Jorge co-founded AgitArte in 1997 and is an editor of the book When We Fight, We Win! He is a puppeteer, popular educator and bicultural organizer with over 20 years of experience. He is deeply committed to working class struggles against oppressive systems, namely colonialism, patriarchy, white supremacy, and capitalism. Jorge is also a founding member of Papel Machete, a collective of radical artists and street theater/puppetry workers dedicated to education, agitation and solidarity work in 21st century Puerto Rico and its Diaspora. He received his BA in Mass Communication from Emerson College in Boston, MA. Jorge strives to be a rigorous, organic intellectual and is currently based in his hometown of Santurce, PR.

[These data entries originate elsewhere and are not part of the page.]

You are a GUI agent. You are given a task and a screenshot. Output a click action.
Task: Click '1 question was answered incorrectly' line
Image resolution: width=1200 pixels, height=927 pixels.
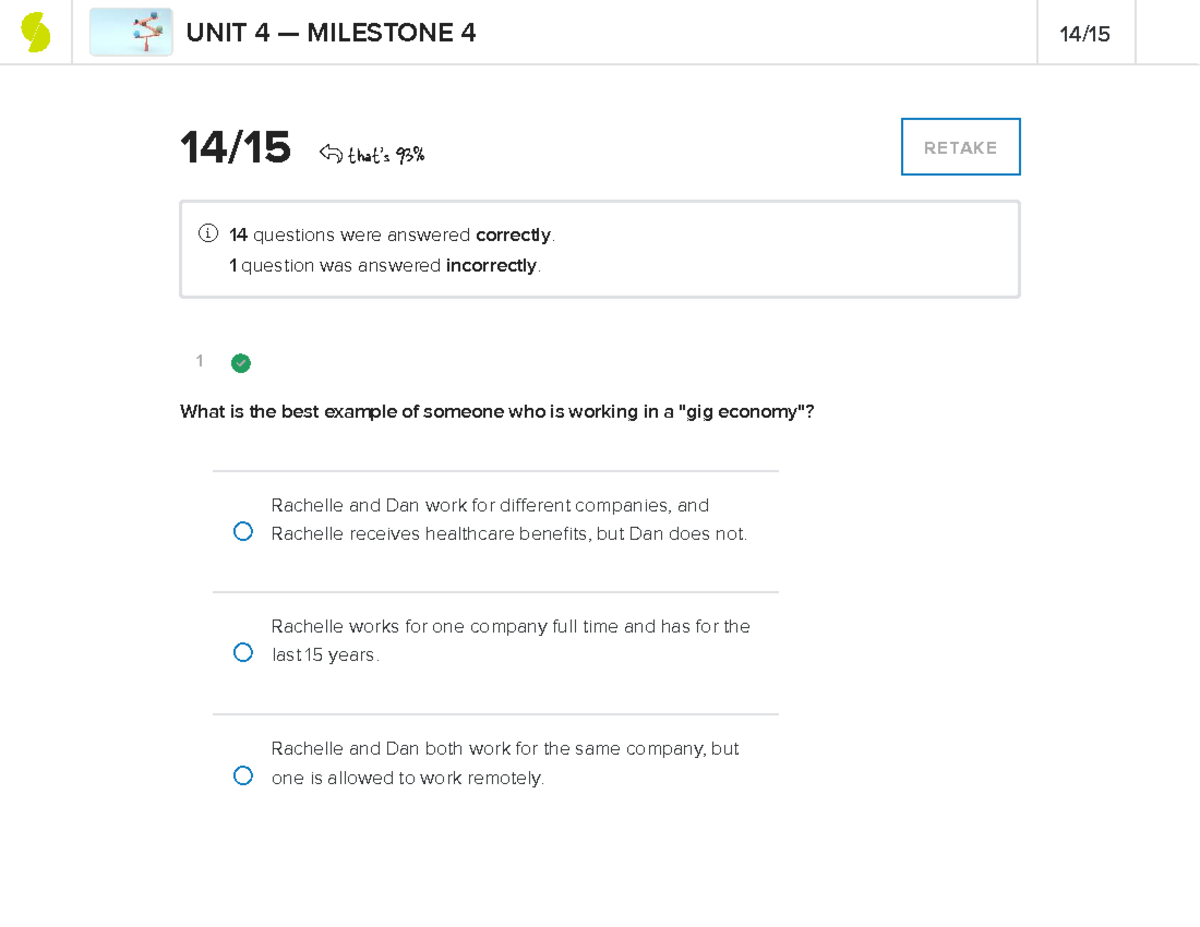click(385, 265)
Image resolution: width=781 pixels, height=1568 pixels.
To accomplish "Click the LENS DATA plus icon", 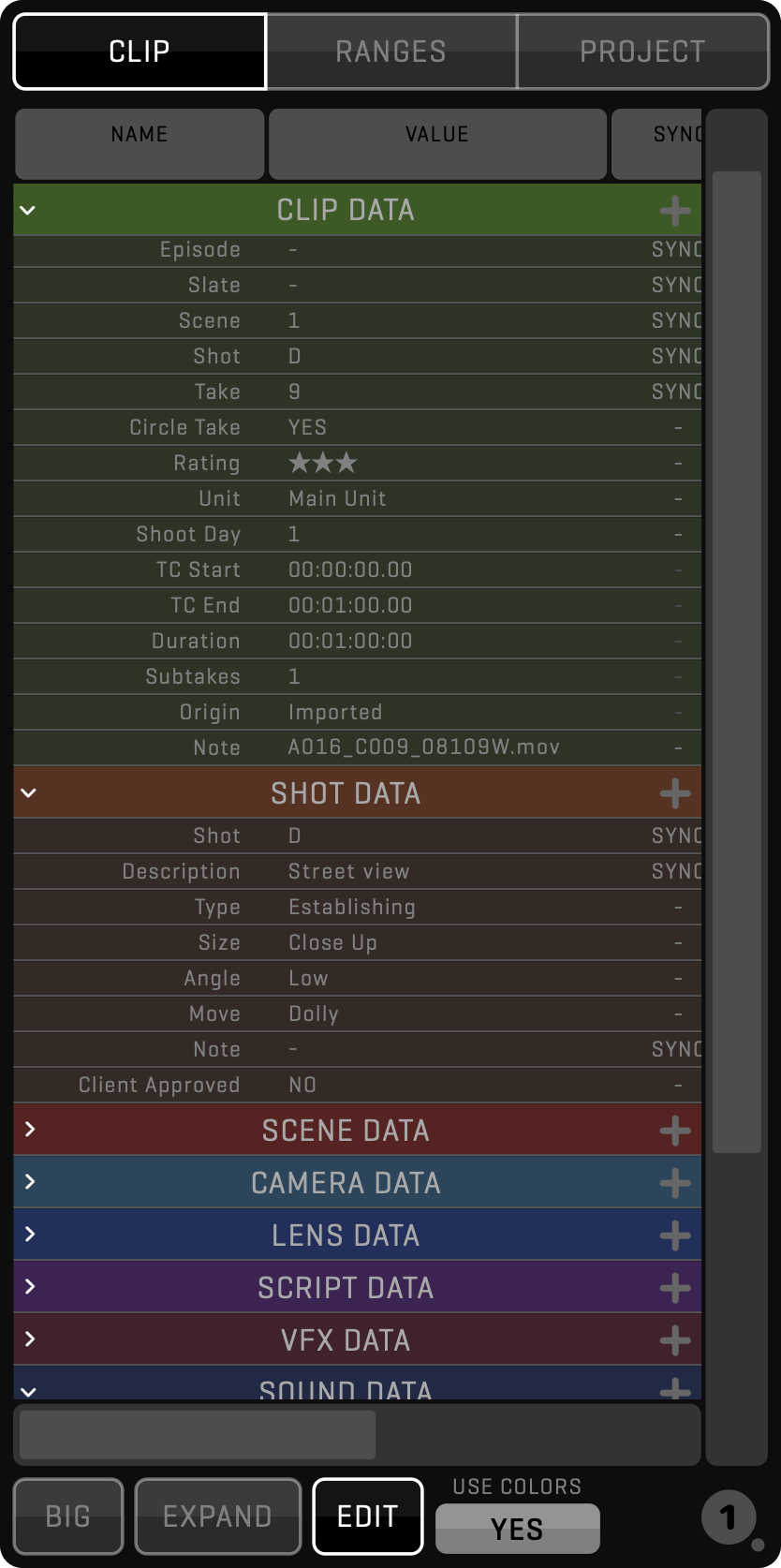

Osvaldo graduated in 2008 from the ‘Maryland Institute College of Art’ with a Master of Fine Arts (painting). Over the past 10 years he has lived and worked in Berlin, Germany, San Juan, Puerto Rico and Brooklyn, NYC. He is now based in Australia. In 2012 he was an artist fellow of the ‘Hanse-Wissenschaftskolleg for Advanced study’ (HWK), Delmenhorst Germany and in 2012 was the first artist of the residency project ‘Expedition Kunst und Wissenschaft’ with the German Polar institute where he lived and worked in the high Arctic at an international scientific base. He has collaborated with BMW, Germany and ‘Kirow’, Germany. His work has been shown in international exhibitions in the United States, Germany, Israel, Ireland, Italy, and Puerto Rico. Read more about his work at osvaldobudet.com.


Thalia focuses on Indigenous and Latinx human rights. Thalia previously served as the Membership and Learning Services Coordinator at Philanthropy New York, where she worked with 280+ foundations. She graduated with a BA in Human Services from Northeastern University in 2018. Thalia was awarded the La Comunidad Latina En Acción full-tuition scholarship and was a Forbes 30 Under 30 Scholar. She interned at the United Nations in the Human Rights Department and for the White House Initiative on Educational Excellence for Hispanics. Thalia is an Indigenous history curriculum contributor for Teaching Tolerance.


Mariel is a podcast producer and documentary filmmaker. Her passion for telling intimate human stories has taken her into the heart of gang wars in California, the oil fields of North Dakota, and the opioid epidemic in Philadelphia. She directed and produced the award-winning films A Confused War, and Death and Taxidermy. Mariel is the senior producer for Distillations, a podcast that explores the hilarious, strange, and gravely serious intersections of science, culture, and history. The show was named one of the 20 best history podcasts by Oprah Magazine, and one of the best six podcasts for science lovers by Physics Today. Mariel lives in her beloved hometown of Philadelphia.


José is a graphic designer and illustrator. In addition to creating much of AgitArte’s visual artwork in the last decade, José created the branding and design with Dey Hernández for the When We Fight, We Win! book, and for the annual Titeretada Festival in Puerto Rico with Javier Maldonado. José is also a puppeteer and has appeared in several of Papel Machete’s performances. José’s illustration work is highlighted in AgitArte’s most recent social media campaign, #DefiendeLaEducaciónPública to support the struggle for public education as well as a campaign which marks the 2nd Anniversary of Hurricane María. He received his BFA in Illustration from Rhode Island School of Design. José currently lives in Santurce, PR.